▸ **TASK A**: From the song article, list every chart named in the year-end chart table.
▸ **TASK B**: Print the passage of the song article that starts at the words "Zach Top singles" and ends after the words "album's second single.".

▸ **TEXT SECTION**:
• • •

Single by Zach Top

from the album Cold Beer & Country Music
- Released: November 25, 2024
- Genre: Neotraditional country
- Length: 3:45
- Label: Leo33
- Songwriters: Carson Chamberlain; Tim Nichols; Zach Top;
- Producer: Carson Chamberlain

Zach Top singles chronology
| "Sounds Like the Radio" (2024) | "I Never Lie" (2024) | "Good Times & Tan Lines" (2025) |

Music video
- "I Never Lie" on YouTube

= I Never Lie =

2024 song by Zach Top

"I Never Lie" is a song by American country music singer Zach Top from his debut studio album Cold Beer & Country Music. Top co-wrote the song with Carson Chamberlain and Tim Nichols, and was produced by Chamberlain. The song notably went viral on social media platform TikTok, which led to it being released as the album's second single.

== Musical style and composition ==
"I Never Lie" is influenced by the neotraditional country style of country music popularized in the 1980s and 1990s. Its comedic lyricism has been compared to George Strait's "Ocean Front Property" on the 1987 album of the same name.

== Critical reception ==
Country Central writer Will Chapman wrote that the song "as well as a classic voice, Zach Top has plenty of personality, and just like the greats he seeks to follow in the footsteps of, he puts a high premium on witty lyrics". Taste of Country placed it at number 17 on its list of the Top 40 Country Songs of 2024.

==Live performances==
Top performed "I Never Lie" on The Tonight Show Starring Jimmy Fallon on April 30, 2025.

== Chart performance ==
The song debuted at number 95 on the Billboard Hot 100 the week of September 28, 2024, and became Top's first entry on the chart. It debuted at number 45 on Billboard Hot Country Songs. In May 2025, it reached a peak of number two on the Billboard Country Airplay chart, and became Top's first number-one hit on the Canada Country chart.

==Charts==

===Weekly charts===

Weekly chart performance for "I Never Lie"
| Chart (2024–2025) | Peak position |
|---|---|
| Australia Country Hot 50 (The Music) | 1 |
| Canada Hot 100 (Billboard) | 36 |
| Canada All-Format Airplay (Billboard) | 3 |
| Canada Country (Billboard) | 1 |
| US Billboard Hot 100 | 24 |
| US Country Airplay (Billboard) | 2 |
| US Hot Country Songs (Billboard) | 6 |

===Year-end charts===

Year-end chart performance for "I Never Lie"
| Chart (2025) | Position |
|---|---|
| Canada (Canadian Hot 100) | 63 |
| Canada Country (Billboard) | 18 |
| US Billboard Hot 100 | 43 |
| US Country Airplay (Billboard) | 17 |
| US Hot Country Songs (Billboard) | 10 |

== Certifications ==

Certifications for "I Never Lie"
| Region | Certification | Certified units/sales |
| Canada (Music Canada) | 4× Platinum | 320,000^{‡} |
| New Zealand (RMNZ) | Gold | 15,000^{‡} |
| United States (RIAA) | 4× Platinum | 4,000,000^{‡} |
^{‡} Sales+streaming figures based on certification alone.

• • •

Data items

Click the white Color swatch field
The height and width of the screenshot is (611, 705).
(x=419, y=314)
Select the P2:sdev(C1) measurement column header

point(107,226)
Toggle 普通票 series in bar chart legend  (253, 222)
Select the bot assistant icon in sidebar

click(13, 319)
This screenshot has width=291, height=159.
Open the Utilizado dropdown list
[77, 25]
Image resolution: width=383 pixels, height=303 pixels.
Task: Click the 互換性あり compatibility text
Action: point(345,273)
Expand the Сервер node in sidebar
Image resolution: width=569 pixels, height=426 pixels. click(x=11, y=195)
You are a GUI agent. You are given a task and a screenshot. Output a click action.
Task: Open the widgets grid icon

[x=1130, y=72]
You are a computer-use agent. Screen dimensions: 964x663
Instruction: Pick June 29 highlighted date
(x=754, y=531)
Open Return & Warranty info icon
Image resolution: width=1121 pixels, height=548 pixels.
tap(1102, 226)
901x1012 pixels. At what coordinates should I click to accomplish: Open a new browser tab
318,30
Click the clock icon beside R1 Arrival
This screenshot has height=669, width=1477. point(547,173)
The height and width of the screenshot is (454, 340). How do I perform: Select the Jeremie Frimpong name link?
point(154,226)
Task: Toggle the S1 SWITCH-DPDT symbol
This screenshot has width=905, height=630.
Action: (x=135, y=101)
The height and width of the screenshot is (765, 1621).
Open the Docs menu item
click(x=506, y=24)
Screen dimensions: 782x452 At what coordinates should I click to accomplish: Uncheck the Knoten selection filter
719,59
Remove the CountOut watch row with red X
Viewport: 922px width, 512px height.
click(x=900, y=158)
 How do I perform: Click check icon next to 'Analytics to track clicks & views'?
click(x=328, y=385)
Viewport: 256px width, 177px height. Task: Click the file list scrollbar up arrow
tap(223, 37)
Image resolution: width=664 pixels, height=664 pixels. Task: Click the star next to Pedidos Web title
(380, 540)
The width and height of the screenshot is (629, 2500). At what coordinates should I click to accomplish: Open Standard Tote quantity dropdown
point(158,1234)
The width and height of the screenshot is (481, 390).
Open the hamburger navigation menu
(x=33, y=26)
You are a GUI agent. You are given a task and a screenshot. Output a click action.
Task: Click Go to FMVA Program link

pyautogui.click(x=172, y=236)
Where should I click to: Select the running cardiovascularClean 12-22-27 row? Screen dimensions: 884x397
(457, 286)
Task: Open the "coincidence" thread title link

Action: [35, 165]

• • •

▸ **EXPECTED ANSWER A**:
Canada (Canadian Hot 100)
Canada Country (Billboard)
US Billboard Hot 100
US Country Airplay (Billboard)
US Hot Country Songs (Billboard)

▸ **EXPECTED ANSWER B**:
Zach Top singles chronology
| "Sounds Like the Radio" (2024) | "I Never Lie" (2024) | "Good Times & Tan Lines" (2025) |

Music video
- "I Never Lie" on YouTube

= I Never Lie =

2024 song by Zach Top

"I Never Lie" is a song by American country music singer Zach Top from his debut studio album Cold Beer & Country Music. Top co-wrote the song with Carson Chamberlain and Tim Nichols, and was produced by Chamberlain. The song notably went viral on social media platform TikTok, which led to it being released as the album's second single.